Set down every line of the data, unchanged and complete.

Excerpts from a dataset
________

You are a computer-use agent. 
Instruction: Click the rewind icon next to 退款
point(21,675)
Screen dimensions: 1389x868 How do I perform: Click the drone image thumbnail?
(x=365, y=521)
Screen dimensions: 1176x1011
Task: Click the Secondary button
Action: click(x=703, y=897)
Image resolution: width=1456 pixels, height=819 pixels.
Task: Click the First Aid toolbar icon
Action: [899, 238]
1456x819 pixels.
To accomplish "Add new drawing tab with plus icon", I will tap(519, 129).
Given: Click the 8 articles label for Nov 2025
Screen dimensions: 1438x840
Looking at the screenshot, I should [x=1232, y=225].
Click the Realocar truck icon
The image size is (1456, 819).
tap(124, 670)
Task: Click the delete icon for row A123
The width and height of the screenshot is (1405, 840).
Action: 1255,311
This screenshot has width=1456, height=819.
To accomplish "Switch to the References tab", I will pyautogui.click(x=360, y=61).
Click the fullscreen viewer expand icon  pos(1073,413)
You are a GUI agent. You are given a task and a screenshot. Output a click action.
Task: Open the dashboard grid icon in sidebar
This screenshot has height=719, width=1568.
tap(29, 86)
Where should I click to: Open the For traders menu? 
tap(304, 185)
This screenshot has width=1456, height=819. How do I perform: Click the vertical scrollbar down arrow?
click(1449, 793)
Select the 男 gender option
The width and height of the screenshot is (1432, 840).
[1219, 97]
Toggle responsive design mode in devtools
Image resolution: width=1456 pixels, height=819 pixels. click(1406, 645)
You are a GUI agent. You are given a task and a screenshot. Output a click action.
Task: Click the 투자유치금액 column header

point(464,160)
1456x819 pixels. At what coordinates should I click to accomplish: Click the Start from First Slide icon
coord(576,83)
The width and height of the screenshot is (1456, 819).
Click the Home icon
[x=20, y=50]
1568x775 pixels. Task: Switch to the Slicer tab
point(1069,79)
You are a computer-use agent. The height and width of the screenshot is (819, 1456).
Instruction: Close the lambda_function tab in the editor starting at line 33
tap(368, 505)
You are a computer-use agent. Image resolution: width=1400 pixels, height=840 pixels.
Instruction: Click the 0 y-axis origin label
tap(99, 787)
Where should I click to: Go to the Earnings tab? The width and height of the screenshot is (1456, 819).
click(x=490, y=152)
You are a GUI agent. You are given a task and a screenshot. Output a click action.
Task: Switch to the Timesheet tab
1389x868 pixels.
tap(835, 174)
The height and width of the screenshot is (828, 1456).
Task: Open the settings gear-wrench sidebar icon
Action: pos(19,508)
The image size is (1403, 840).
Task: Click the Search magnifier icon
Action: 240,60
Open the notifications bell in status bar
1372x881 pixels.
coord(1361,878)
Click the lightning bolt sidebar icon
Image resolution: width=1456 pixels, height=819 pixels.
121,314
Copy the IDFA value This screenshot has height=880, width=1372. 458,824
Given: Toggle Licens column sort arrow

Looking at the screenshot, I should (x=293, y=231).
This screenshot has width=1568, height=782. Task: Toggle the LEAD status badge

________

> _Solution_
You are a computer-use agent. 
Instruction: Click the rewind icon next to 退款
point(21,675)
Screen dimensions: 1389x868 How do I perform: Click the drone image thumbnail?
(x=365, y=521)
Screen dimensions: 1176x1011
Task: Click the Secondary button
Action: click(x=703, y=897)
Image resolution: width=1456 pixels, height=819 pixels.
Task: Click the First Aid toolbar icon
Action: [899, 238]
1456x819 pixels.
To accomplish "Add new drawing tab with plus icon", I will tap(519, 129).
Given: Click the 8 articles label for Nov 2025
Screen dimensions: 1438x840
Looking at the screenshot, I should [x=1232, y=225].
Click the Realocar truck icon
The image size is (1456, 819).
tap(124, 670)
Task: Click the delete icon for row A123
The width and height of the screenshot is (1405, 840).
Action: 1255,311
This screenshot has width=1456, height=819.
To accomplish "Switch to the References tab", I will pyautogui.click(x=360, y=61).
Click the fullscreen viewer expand icon  pos(1073,413)
You are a GUI agent. You are given a task and a screenshot. Output a click action.
Task: Open the dashboard grid icon in sidebar
This screenshot has height=719, width=1568.
tap(29, 86)
Where should I click to: Open the For traders menu? 
tap(304, 185)
This screenshot has width=1456, height=819. How do I perform: Click the vertical scrollbar down arrow?
click(1449, 793)
Select the 男 gender option
The width and height of the screenshot is (1432, 840).
[1219, 97]
Toggle responsive design mode in devtools
Image resolution: width=1456 pixels, height=819 pixels. click(1406, 645)
You are a GUI agent. You are given a task and a screenshot. Output a click action.
Task: Click the 투자유치금액 column header

point(464,160)
1456x819 pixels. At what coordinates should I click to accomplish: Click the Start from First Slide icon
coord(576,83)
The width and height of the screenshot is (1456, 819).
Click the Home icon
[x=20, y=50]
1568x775 pixels. Task: Switch to the Slicer tab
point(1069,79)
You are a computer-use agent. The height and width of the screenshot is (819, 1456).
Instruction: Close the lambda_function tab in the editor starting at line 33
tap(368, 505)
You are a computer-use agent. Image resolution: width=1400 pixels, height=840 pixels.
Instruction: Click the 0 y-axis origin label
tap(99, 787)
Where should I click to: Go to the Earnings tab? The width and height of the screenshot is (1456, 819).
click(x=490, y=152)
You are a GUI agent. You are given a task and a screenshot. Output a click action.
Task: Switch to the Timesheet tab
1389x868 pixels.
tap(835, 174)
The height and width of the screenshot is (828, 1456).
Task: Open the settings gear-wrench sidebar icon
Action: pos(19,508)
The image size is (1403, 840).
Task: Click the Search magnifier icon
Action: 240,60
Open the notifications bell in status bar
1372x881 pixels.
coord(1361,878)
Click the lightning bolt sidebar icon
Image resolution: width=1456 pixels, height=819 pixels.
121,314
Copy the IDFA value This screenshot has height=880, width=1372. 458,824
Given: Toggle Licens column sort arrow

Looking at the screenshot, I should (x=293, y=231).
This screenshot has width=1568, height=782. Task: Toggle the LEAD status badge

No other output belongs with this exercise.